One of the worst maintenance nightmares that any homeowner has to deal with is an overflowing septic system. Whether the problem happens within the house, at the tank, or in the drain field, it is an unsanitary mess that requires professional clean up, followed by any necessary repairs to the septic system to prevent it from happening again.
Most of these occurrences are caused when owners do not understand how such a sewage treatment plan works and unintentionally do things wrong such as putting the wrong things down it or failing to understand what maintenance is required. Anyone who owns a home or building that is serviced by such wastewater treatment should learn how they work and how to keep them properly functioning.
Locate the System
The first step that is necessary to understand the workings of a septic system is to find out where it is located. The tank, septic pump, lines to the drain field, and the drain field itself must all be clearly identified. This should be done by finding a map of the property where the house, its outlying structures, and all parts of the wastewater treatment plan are marked. If it is an effluent dispersal type, the location of all lines, the distribution box, lagoon, and pumps must also be done.

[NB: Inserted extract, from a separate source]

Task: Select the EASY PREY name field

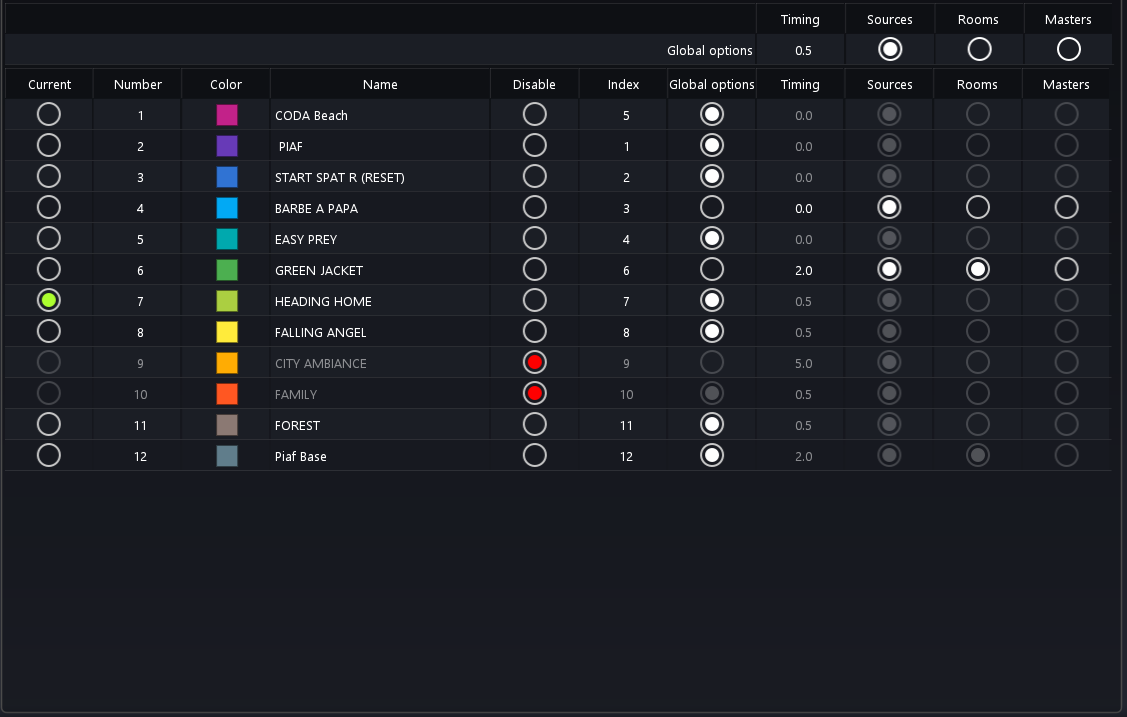Action: click(380, 239)
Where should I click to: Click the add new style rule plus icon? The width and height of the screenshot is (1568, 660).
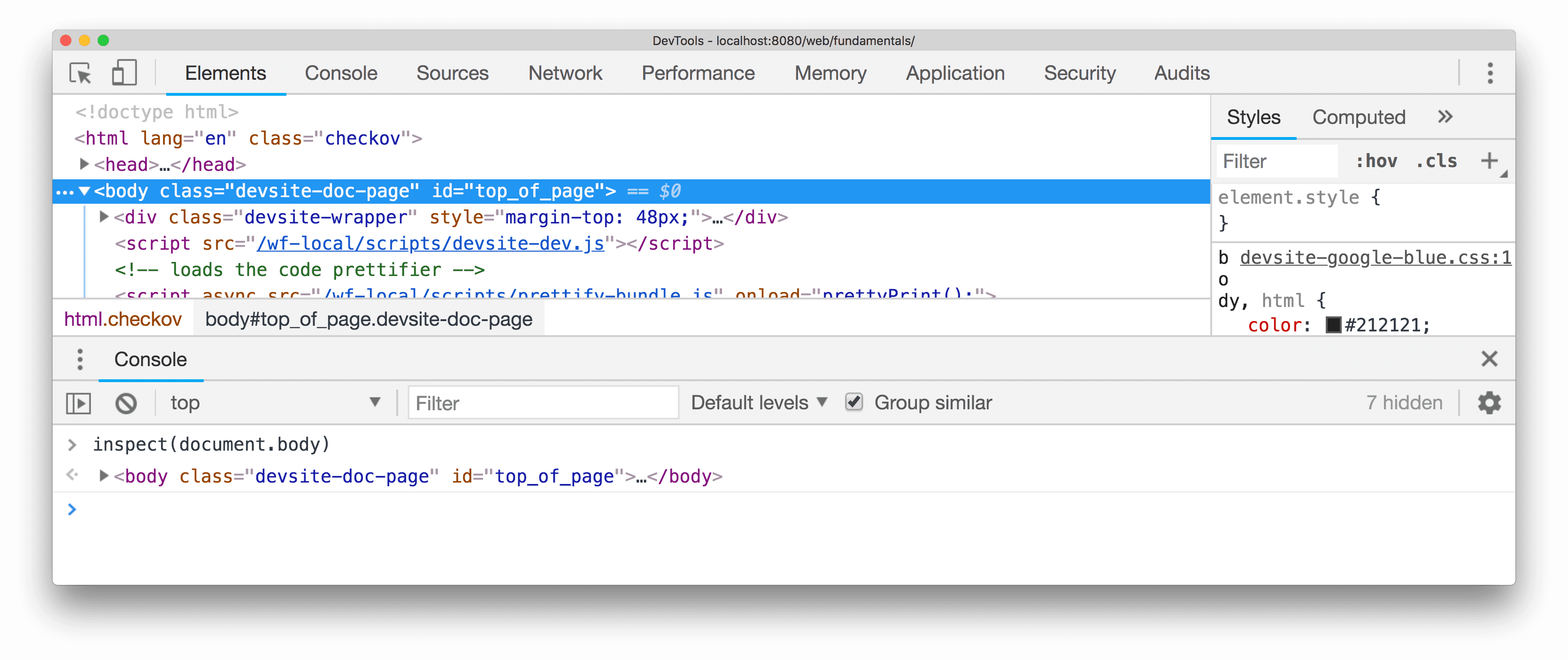(x=1491, y=160)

Having this information makes it easier to observe the drain field periodically to be sure it is not having drainage problems. It also indicates areas on a property that should not be built on, dug into, or driven over, since doing so could damage everything that is buried underneath the soil.
Inspect the Tank
To keep the tank in good shape and the whole system flowing, it is vital to know what the tank is constructed from, its capacity, and the date of the last time it was pumped out. The approximate condition of the tank should also be noted; if owners cannot determine such information, a professional septic truck operator should be asked to make that determination. Inspect the condition of the manhole cover and that it seats properly; be sure that the effluent screen is cleaned every time the tank is pumped.
Inspect the Pump
If a septic service should stop operating, be sure to inspect the pump and determine if it is running as it should and whether or not the pump seems to be the right size for the system. The pump switch and any other electrical components should be regularly checked for looseness, frayed wires, corrosion, and bad connections to avoid any problems in this area.
Inspect the Waste Water Distribution System
Whether the home system includes a drain field or a lagoon, homeowners must observe such areas regularly, keep them free of debris or the rooting of plants or trees, and remove any other debris or natural material that could prevent the system from properly dispersing sewage the way the system is designed to work. It would be helpful to learn if any specific maintenance should be done – and then see that it is done regularly. If there is a desire to plant over the area, learn which plantings are acceptable and will not interfere with drainage in any way.
Learning some of this information the first time may involve help from a professional septic truck operator; however, it is still important that it be done. Once a homeowner knows about the septic system, how it was made, and how it is supposed to work, problems can be recognized more quickly, which enables faster repairs. Most of all, learn what can and cannot be put into the septic system and stick to such recommendations. All of this effort will prevent a maintenance nightmare and avoid expensive emergency repairs!